Step 6: Generate Summaries

Use LangChain’s summarization chain to generate summaries from the text chunks.

from langchain.chains.summarize import load_summarize_chain

def generate_summary(texts):
    chain = load_summarize_chain(llm, chain_type="map_reduce")
    try:
        summary = chain.invoke({"input_documents": texts})
        return summary["output_text"]
    except Exception as e:
        print(f"Error generating summary: {e.__class__.__name__}: {str(e)}")
        return None

Step 7: Scrape Top News URLs from Lobsters

Scrape the top news URLs from the Lobsters website.

import requests
from bs4 import BeautifulSoup
from urllib.parse import urljoin

def get_hacker_news_urls(base_url="https://lobste.rs/"):
    headers = {"User-Agent": "Mozilla/5.0"}
    try:
        response = requests.get(base_url, headers=headers)
        response.raise_for_status()
        soup = BeautifulSoup(response.content, 'html.parser')
        links = soup.select('.story_liner .u-url')[:10]
        urls = [urljoin(base_url, link.get('href')) for link in links if link.get('href') and validate_url(urljoin(base_url, link.get('href')))]
        print(f"Fetched {len(urls)} URLs: {urls}")
        return urls
    except requests.RequestException as e:
        print(f"Error fetching news from {base_url}: {e}")
        return []

Here I will select the top 10 news from the lobste.rs site. See the following line of code.

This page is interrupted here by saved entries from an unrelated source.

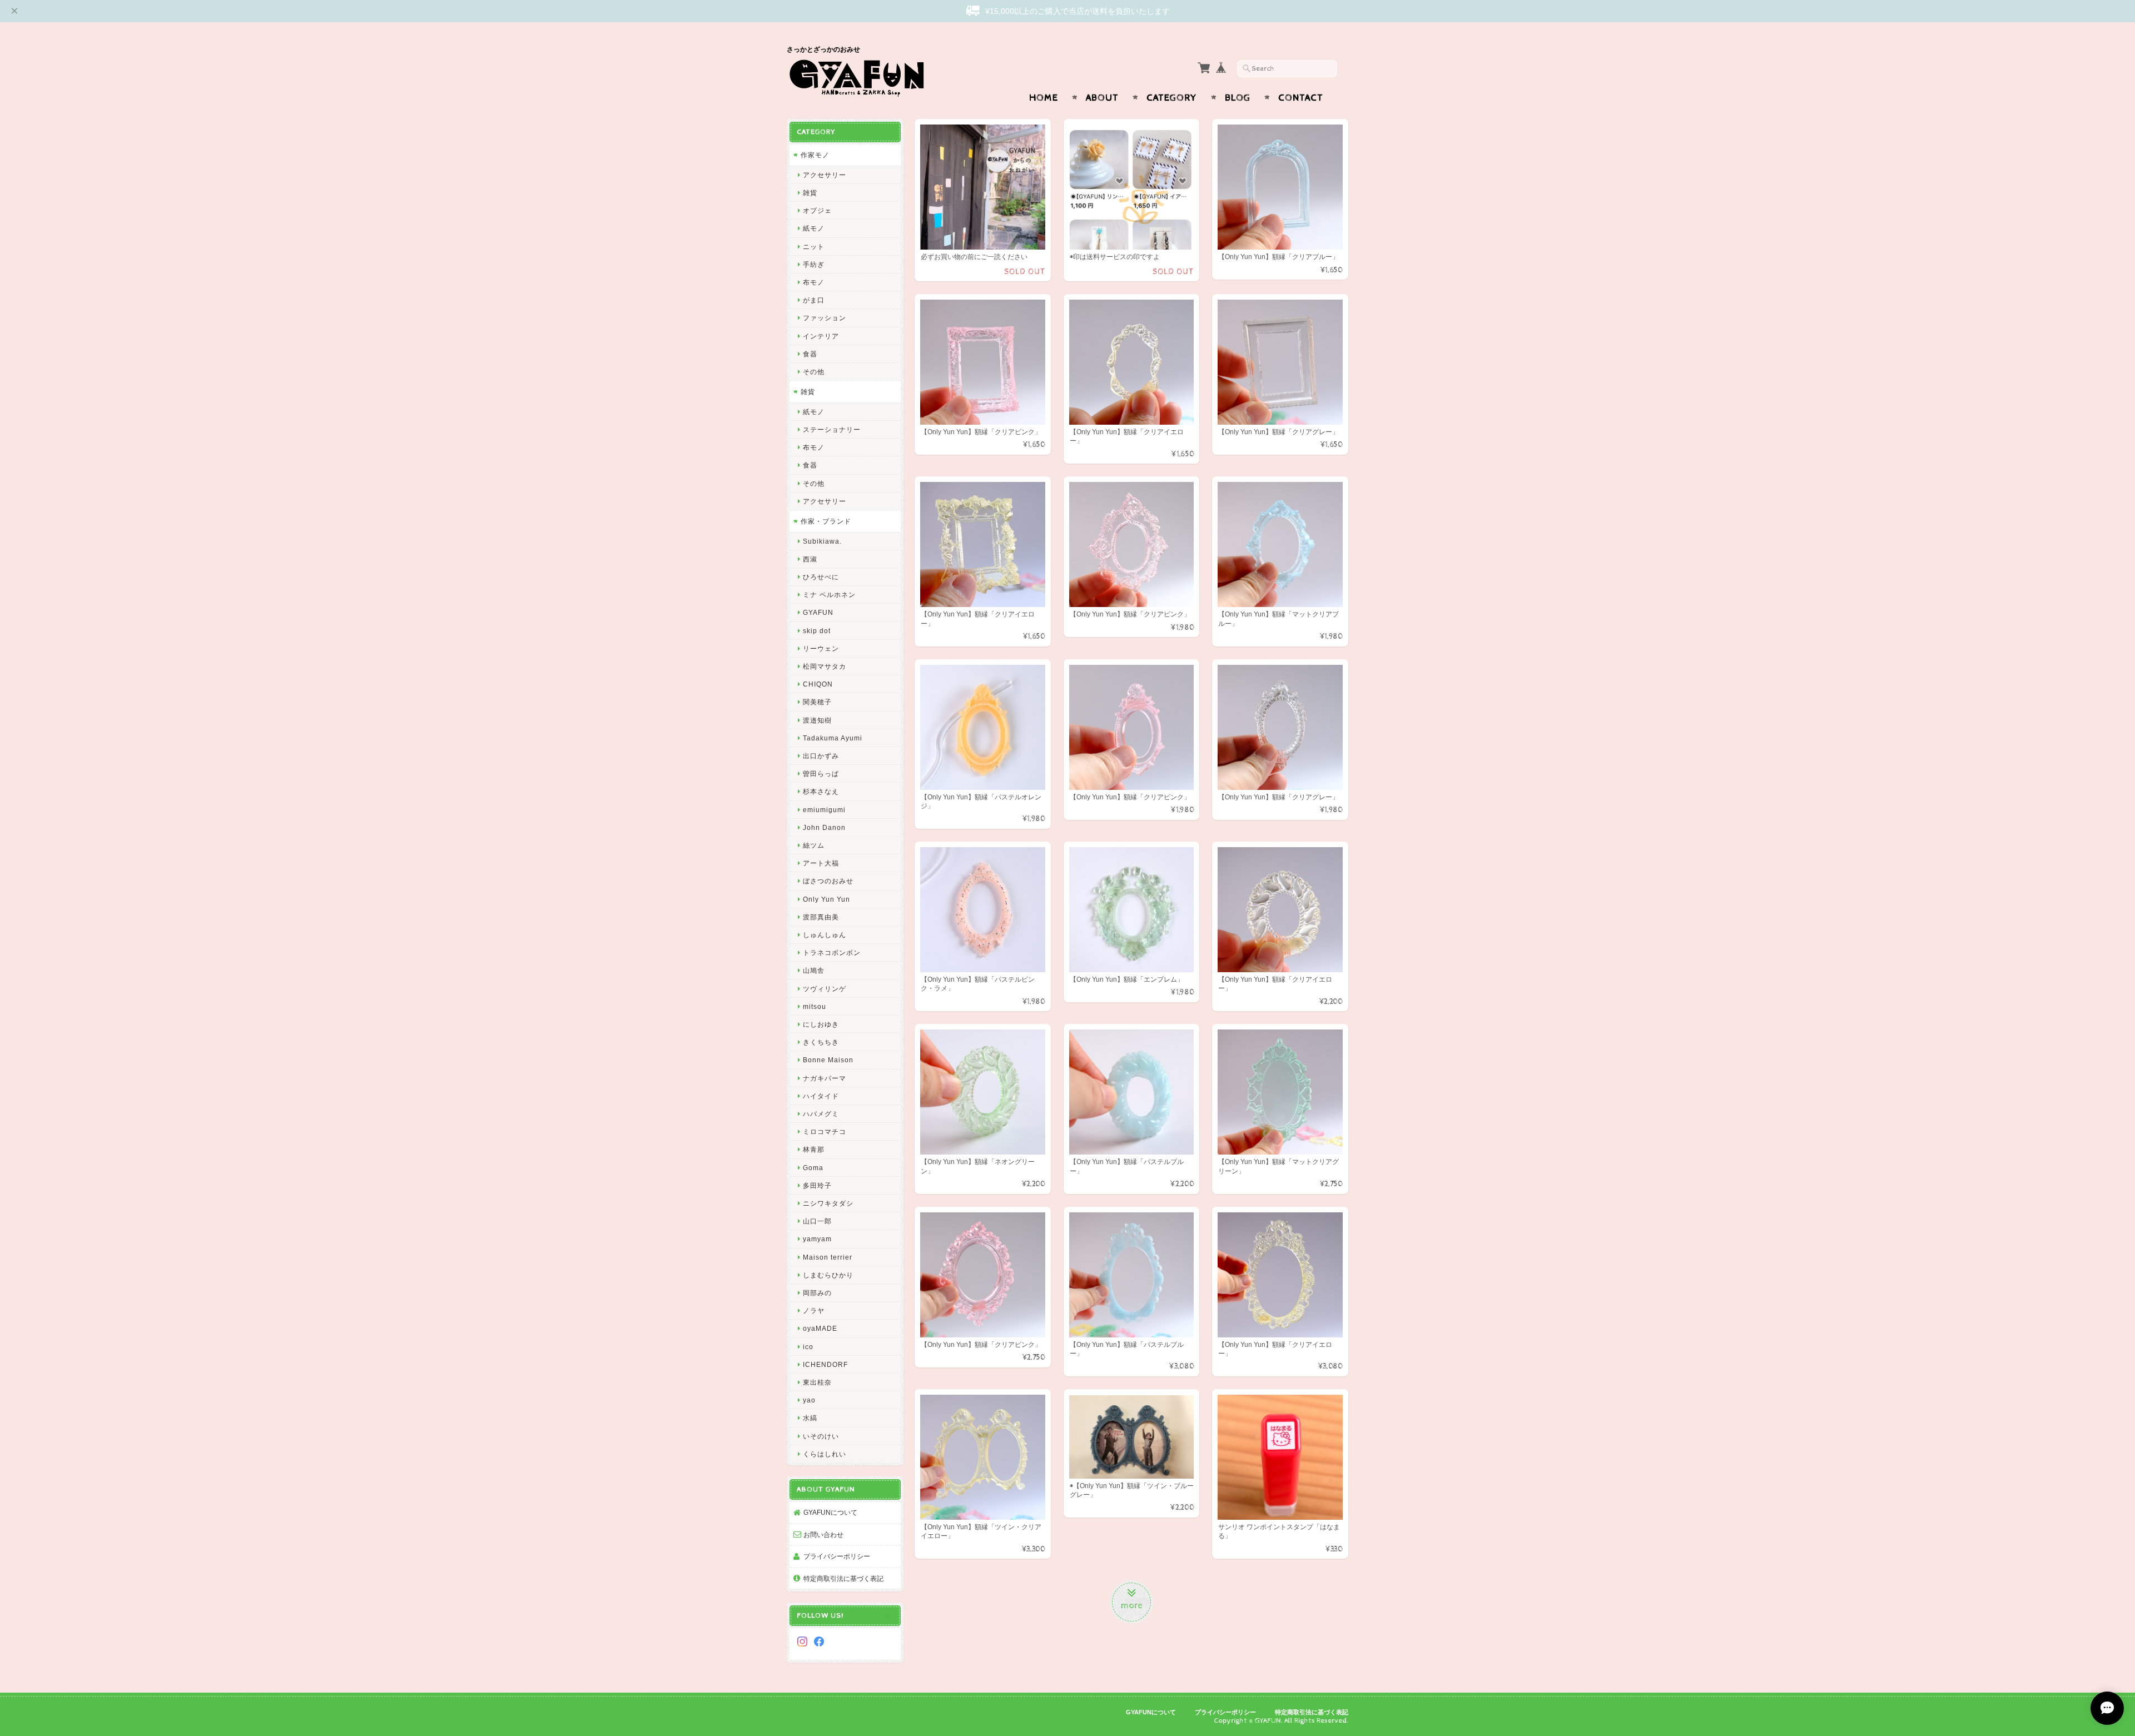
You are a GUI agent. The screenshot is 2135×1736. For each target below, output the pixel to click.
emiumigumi (824, 809)
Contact (1300, 97)
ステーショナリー (832, 429)
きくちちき (821, 1042)
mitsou (814, 1006)
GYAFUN (818, 612)
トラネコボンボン (832, 952)
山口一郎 (817, 1221)
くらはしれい (824, 1454)
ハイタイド (821, 1096)
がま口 (814, 300)
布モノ (814, 282)
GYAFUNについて (830, 1512)
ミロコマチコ (824, 1131)
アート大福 (821, 863)
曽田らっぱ (821, 773)
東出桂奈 (817, 1382)
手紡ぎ (814, 264)
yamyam (817, 1238)
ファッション (824, 317)
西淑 (810, 559)
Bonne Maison (828, 1059)
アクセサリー (824, 174)
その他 (814, 371)
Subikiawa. (822, 541)
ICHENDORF (825, 1364)
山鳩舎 (814, 970)
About (1102, 97)
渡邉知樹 (817, 720)
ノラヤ (814, 1310)
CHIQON (818, 684)
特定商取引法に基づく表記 (843, 1578)
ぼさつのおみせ (828, 880)
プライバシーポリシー (836, 1556)
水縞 (810, 1417)
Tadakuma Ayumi (832, 738)
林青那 (814, 1149)
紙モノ (814, 228)
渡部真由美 (821, 917)
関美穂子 (817, 701)
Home (1043, 97)
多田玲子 (817, 1185)
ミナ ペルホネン (829, 594)
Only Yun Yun (826, 899)
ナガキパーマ (824, 1078)
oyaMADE (820, 1328)
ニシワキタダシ (828, 1203)
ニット (814, 246)
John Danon (824, 827)
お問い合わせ (823, 1534)
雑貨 (810, 192)
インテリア (821, 336)
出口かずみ (821, 755)
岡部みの (817, 1292)
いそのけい (821, 1436)
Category (1171, 97)
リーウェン (821, 648)
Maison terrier (827, 1257)
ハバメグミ (821, 1113)
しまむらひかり (828, 1275)
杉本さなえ (821, 791)
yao (809, 1400)
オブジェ (817, 210)
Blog (1237, 97)
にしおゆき (821, 1024)
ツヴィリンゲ (824, 988)
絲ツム (814, 845)
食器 (810, 353)
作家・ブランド (826, 521)
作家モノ (815, 154)
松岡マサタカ (824, 666)
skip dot (817, 630)
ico (808, 1346)
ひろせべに (821, 576)
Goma (813, 1167)
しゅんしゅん (824, 934)
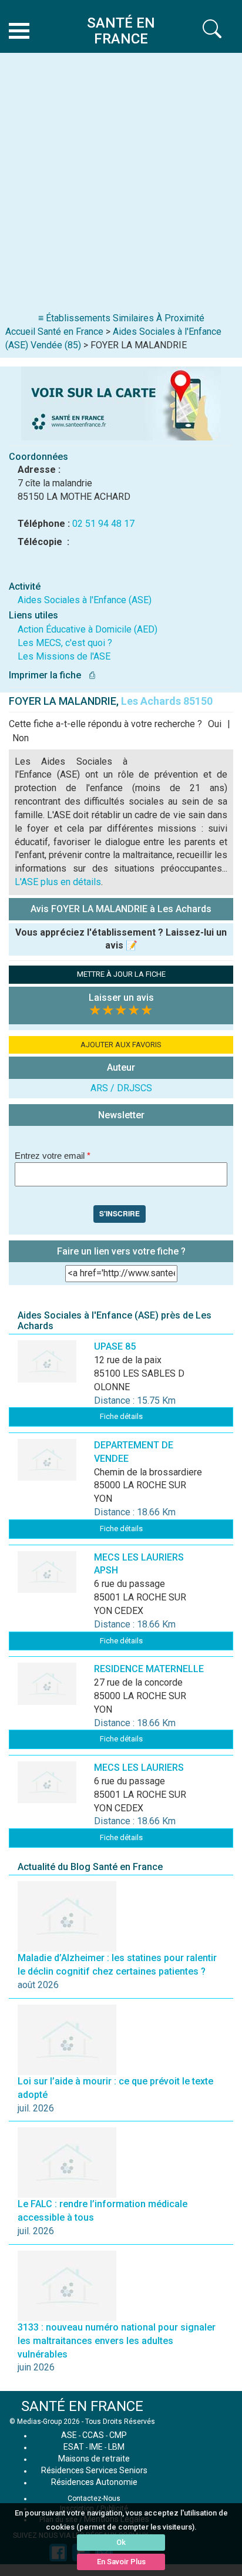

links = soup.select('.story_liner .u-url')[:10]

Step 8: Process News Articles
Combine the functions to load data, split text, and generate summaries for each news article.

def process_news(url):
    documents = load_data_from_web(url)
    if not documents:
        return None

    split_docs = split_text(documents)
    summary = generate_summary(split_docs)
    return summary

Step 9: Automate the Summarization Process

Finally, automate the summarization process for each of the top news articles.

if __name__ == "__main__":
    hacker_news_urls = get_hacker_news_urls()
    for index, url in enumerate(hacker_news_urls, start=1):
        print(f"Processing news {index}: {url}")
        try:
            summary = process_news(url)
            if summary:
                print(f"Summary of news {index}:")
                print(summary)
            else:
                print(f"Failed to generate summary for news {index}")
        except Exception as e:
            print(f"Error processing news {index} from {url}: {e.__class__.__name__}: {str(e)}")
        print("-" * 80)

This “main” entry will call the process_news function, which is responsible for generalizing the summary of the news article. While the process_news function will call generate_summary function to generate the summary.

Conclusion

In this blog post, we’ve demonstrated how to automate the summarization of tech news using LangChain. By scraping news articles from Lobste and leveraging DeepSeek’s language models, you can see how easy it is to utilize the Langchain modules to do things like “Load web data” and “Generate summaries”.

If you are keen on how to use an AI framework like LangChain to do something intelligent or automate something for your daily life, this is a good starting point. I hope you enjoy it so far! If you have any comments or feedback, please leave a message to me.